The Mojave River and Morongo ground-water basins are in the southwestern part of the Mojave Desert in southern California. Ground water from these basins supplies a major part of the water requirements for the region. The continuous population growth in this area has resulted in ever-increasing demands on local ground-water resources. The collection and interpretation of ground-water data helps local water districts, military bases, and private citizens gain a better understanding of the ground-water systems, and consequently, water availability.
During 2000, the U. S. Geological Survey and other agencies made approximately 2,500 water-level measurements in the Mojave River and the Morongo ground-water basins. These data document recent conditions and, when compared with previous data, changes in ground-water levels. A water-level contour map was drawn using data from about 500 wells, providing coverage for most of the basins. Twenty-nine hydrographs show long-term (up to 70 years) water-level conditions throughout the basins, and 13 short-term (1996 to 2000) hydrographs show the effects of recharge and discharge along the Mojave River. In addition, a water-level-change map was compiled to compare 1998 and 2000 water-levels throughout the basins.

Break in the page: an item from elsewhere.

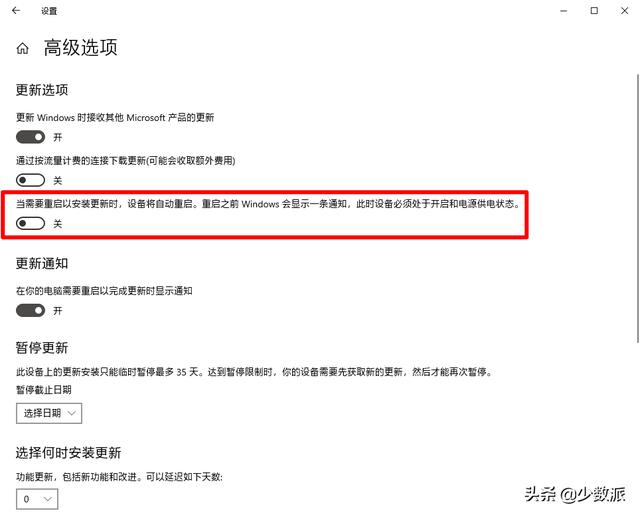Open the 选择日期 pause date dropdown
Screen dimensions: 640x517
49,413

In the Mojave River ground-water basins, water-level data showed little change from 1998 to 2000, with the exception of areas along the Mojave River. Water levels along the Mojave River were typically in decline or unchanged, with exceptions near the Hodge and the Lenwood outlet, where water levels rose in response to artificial recharge. The Morongo ground-water basin had virtually no change in water levels from 1998 to 2000, with the exception of Yucca Valley, where artificial recharge and ground-water withdrawal continues.